Berenson (1865 - 1959) was perhaps the best-known and most
influential art historian, scholar and critic of his time, specializing in
the Italian Renaissance. In 1900 he settled in his beloved Italy, outside
Florence. It is difficult to understand how so brilliant, educated,
well-connected and informed a person could have failed to see the
handwriting on the wall as Italy and then Germany turned fascist,
totalitarian and antisemitic, but Berenson, an American Jew, and by then a
very old man, found himself trapped in Italy during World War II, hidden
from the authorities by aristocratic friends.

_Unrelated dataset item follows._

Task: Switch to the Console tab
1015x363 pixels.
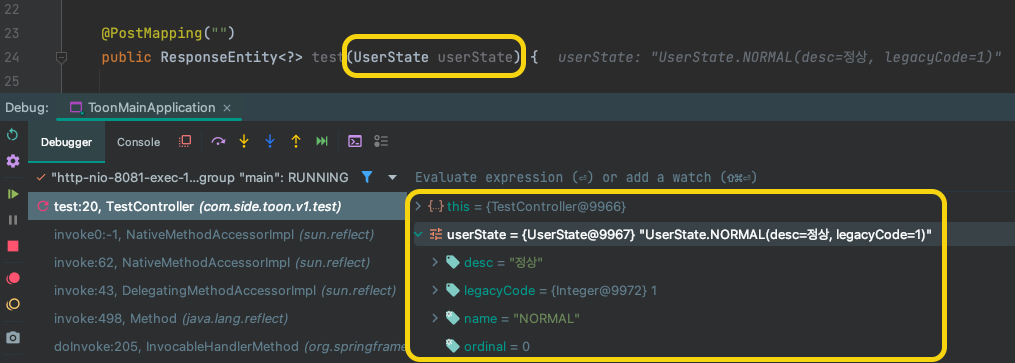Action: coord(139,142)

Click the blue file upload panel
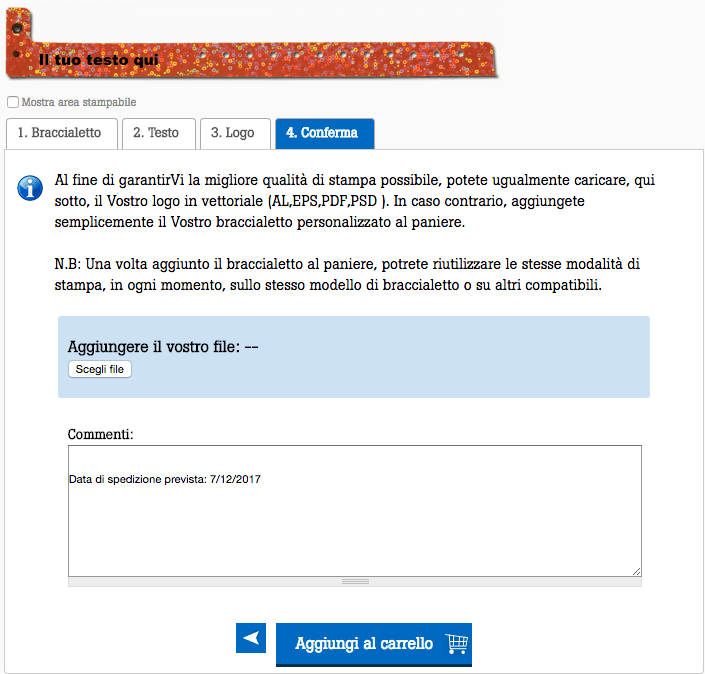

Though in no doubt about which
side needed to win for humanity's sake, victory for the Allies was for him a
bittersweet thing as he watched Allied bombers destroy much of the art and
civilization he so cherished. "Rumor and Reflection" is his
wartime diary from 1941 to 1944.
With nothing but time and dread on his hands, he turned his
brilliant old mind to the puzzle of how so rich, beautiful and humanistic a
culture as Germany could have transformed itself into such a nightmarish and
destructive thing. By coincidence -- or not -- it is a Christmas
posting.
Bob Merkin
**********************
from "Rumor and Reflection" by Bernard
Berenson
Simon and Schuster, 1952
25 December 1943
I referred yesterday to the way abstraction can dehumanize
one. I recall that in the last war I was wondering whether that was not the
reason why Germans for the great part, as individuals so kindhearted and so
ready to feel with others, can turn into mechanized executioners, as
impersonal as a guillotine, the moment the Fatherland, the state, the army
orders them to go against abstractions labeled French, English, Russian,
etc., etc.
I have been tempted at times to ask whether this unusual
readiness of Germans to submit to abstractions in every field, not of action
alone but of thought as well, was not in part at least due to their
indulging too much in symphonic, relatively timeless, music. Such music
easily puts one into moods whence the concrete disappears almost entirely,
where the mind is filled with exhalations that cannot be condensed into
verbally statable concepts. It cannot remain unsatisfied; yet the vaguest
abstractions suffice.
Wagner must have felt something of this danger, for he
furnishes a verbal basis for the symphonic and undramatic intervals of his
operas that keep the listeners tied town to the words of the libretto. Pious
Wagnerians attend to it as closely as to the score. There is nothing of the
sort to keep one from opiatic vagueness in the symphonies of a Beethoven, a
Brahms, a Bruckner, and their foreign followers César Franck and
Sibelius.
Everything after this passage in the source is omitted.